12 Aralık 2011 Pazartesi

Veda Yazısı



Zor şey gitmek. Hele bir de gideceğin yeri hiç bilmiyorsan eğer, çok zor. Bir tarafta da bıraktıkların var ardında... Zor şey bir adım sonrasını bilmemek.

Topladım bavulumu. İçinde, daha önce hiç sahip olmadığım renkler, zevksiz ve tatsız yükler varken, çektim fermuarını kapattım valizimi. Sabah olunca omzuma takacağım ve çekip gideceğim. Ardımda kalan, gözleri dolmuş, belki ağlamış bir çok insan bırakarak. Mesela, annem ağlayacak. Muhtemelen saatlerce susmayacak. Şu an bu satırları yazdığım, son dakikalarımı geçirdiğim bu yatağa gelecek, yastığıma sarılıp benim kokumu içine çekecek ve gözyaşlarının ıslattığı yüzünü dayayıp kokumla uyuyacak.

Zor şey gitmek bunları düşünerek.

Gideceğim, saatlerce uzağa. Kulağıma bir kaç güzel şarkı takılacak yol boyu. Gözümde bir çok anı canlanacak. Böylesine gözü yaşlı insana inat hiç akmayan gözyaşlarım belki kimsesiz kaldığım bir anda bana eşlik edecek. Nitekim, kimsem kalmayacak.

Zor şey gitmek, bunları düşünerek.

Etrafımda bir kola kasası içerisine doldurulmuş boş şişeler gibi birbirine benzeyen onlarca insanın arasına karışacağım. Şişelerin etrafını süslenen bir kaç yıldız, bir kaç arma bana hükmedecek, belki de çok üzecek ama benim sesim çıkmayacak.

Zor şey gitmek, bunları düşünerek.

Zaman aksın istemez insan yaşarken, yaşlanmak korkusuyla. Ben muhtemelen ölüme yaklaşmayı tercih edeceğim, akmayan zamana kin kusarak. Bitsin diye çentik çentik yıpratacağım kendimi, siz hiç bunları bilmezken.

Zor şey gitmek, bunları düşünerek.

Sonra sizi özleyeceğim. Dostlarımla tokuşturduğum kadehleri. Annemin yaptığı yemekleri mesela. Gecenin bir vakti çalan telefonumu... Beni düşünerek duvarımda bir şeyler paylaşan arkadaşlarımın küçük kırmızı ileti kutucuklarını, twitter'da bahseden hiç tanımadan kaynaştığımız insanları özleyeceğim.

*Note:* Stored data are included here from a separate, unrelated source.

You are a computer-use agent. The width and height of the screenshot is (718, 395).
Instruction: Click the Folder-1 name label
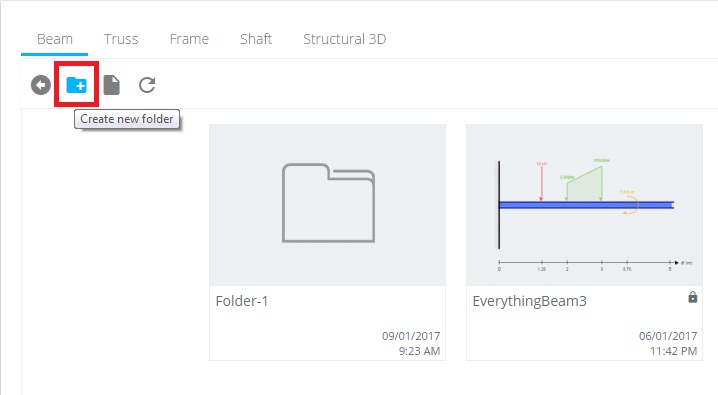[x=242, y=301]
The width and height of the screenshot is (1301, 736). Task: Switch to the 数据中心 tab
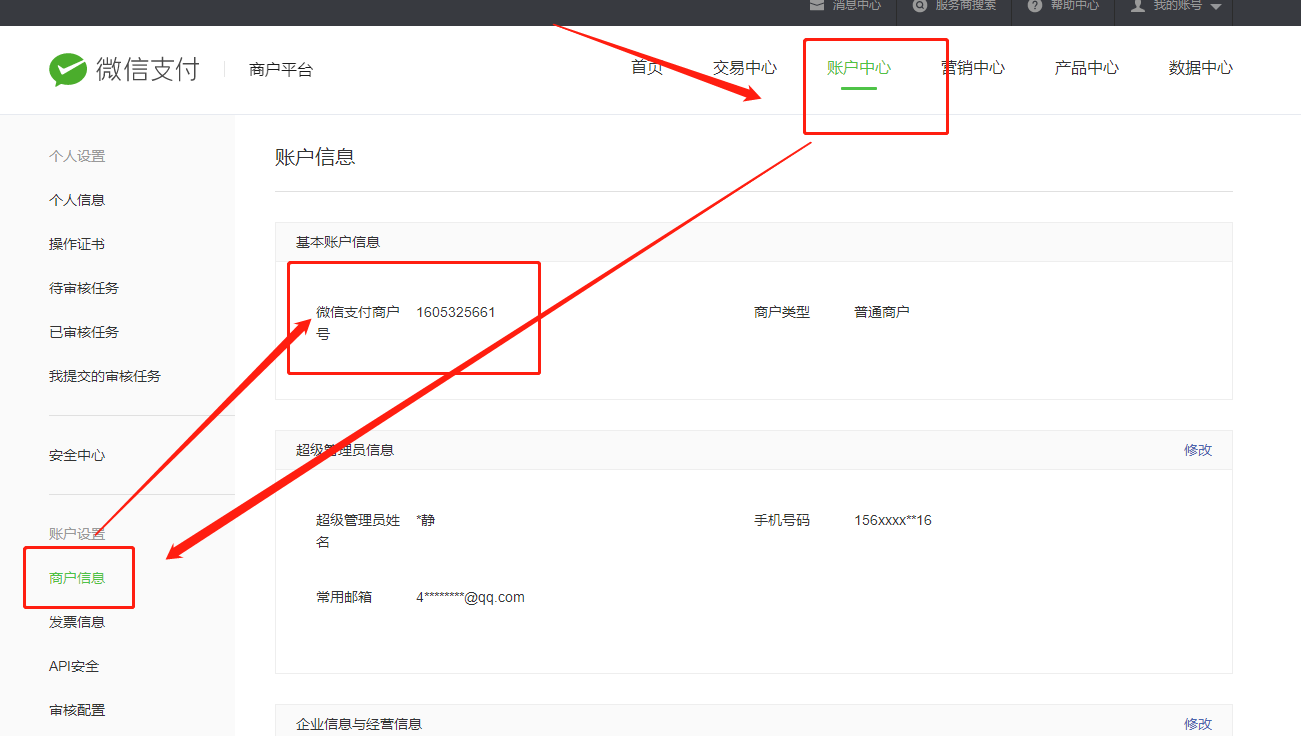point(1200,68)
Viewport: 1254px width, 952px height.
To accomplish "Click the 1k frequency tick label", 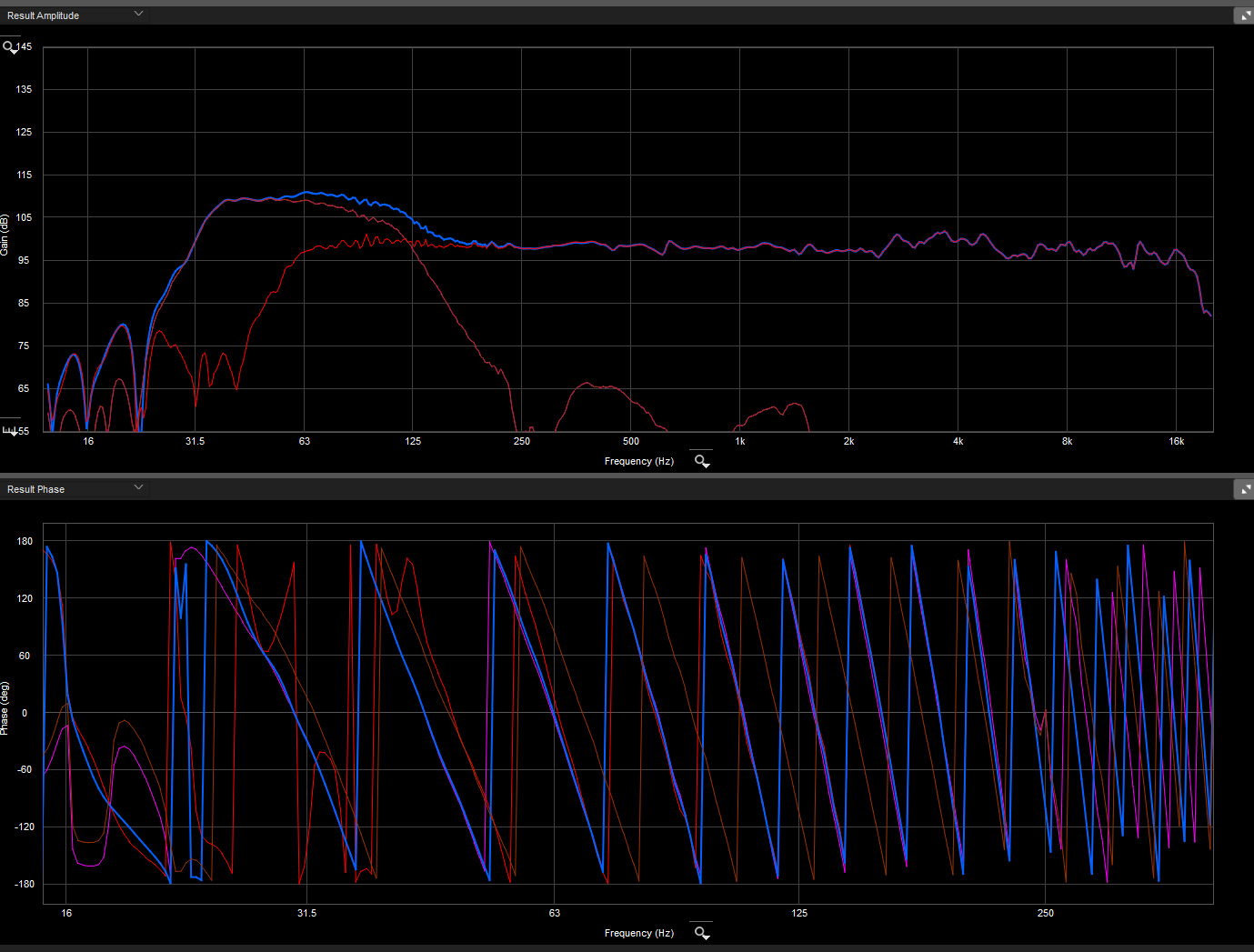I will 740,441.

Zor şey gitmek, bunları düşünerek.

12 Aralık, hayatım boyunca hep çok zor bir tarih oldu benim için. Özellikle de son yıllarda. Şimdi de veda tarihim.

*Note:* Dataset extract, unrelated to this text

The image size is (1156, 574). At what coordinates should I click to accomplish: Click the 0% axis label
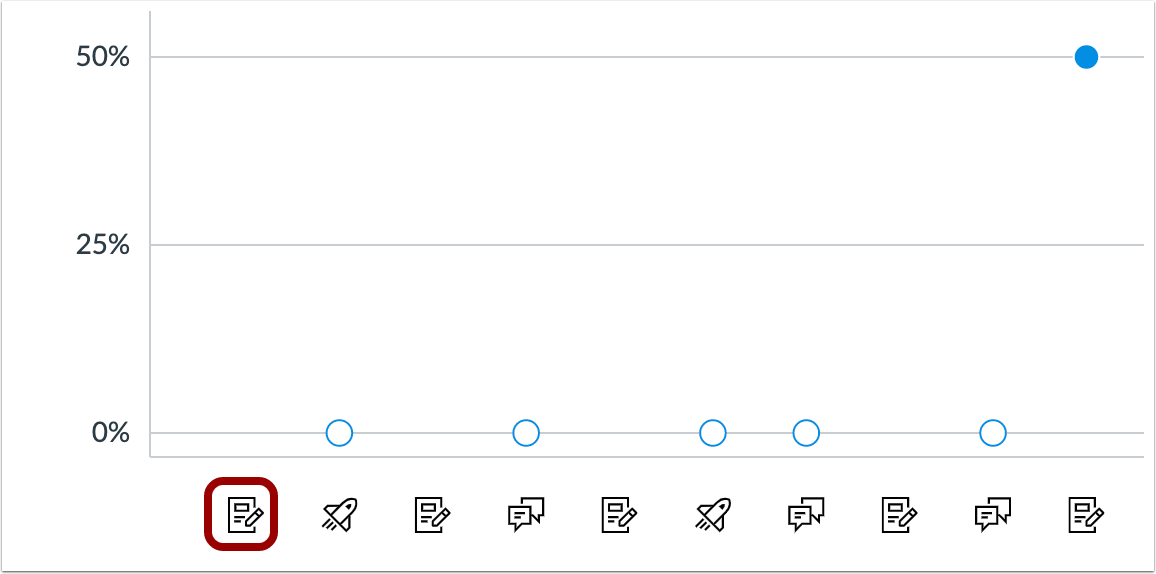(111, 433)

Dediğim gibi, zor şey bunları düşünürken gitmek ama bir şey var ki tüm bunları sineye çekip üstesinden gelmemi sağlayacak; o da sizsiniz aslında. Hayatım boyunca, doğduğum andan itibaren, hayatıma giren, çıkan, seven, sevişen, küfür eden, terkeden, yalvaran, isyan eden herkes çok şey kattı bana. Kocaman bir adam olurken, kocaman bir zırh bürüdünüz üstüme. Her zorluğun üstesinden gelmeyi başarabilmemi sağlayan bir zırh...

O yüzden, ben üstesinden geleceğim bu vedanın. O yüzden, siz, dostlarım, aşklarım, düşmanlarım, ailem... Hepiniz dikkat edin kendinize ve sağlıcakla kalın.

17 Mayıs 2012'de görüşmek üzere.

Hadi eyvallah!

13 Kasım 2011 Pazar

Küçük Bir Aşk Hikayesi, Mutsuz Sonlu



Ben ilk kez birine nasıl aşık oldum biliyor musunuz? İlk kez başka bir bedene nasıl karıştım? Anlatayım...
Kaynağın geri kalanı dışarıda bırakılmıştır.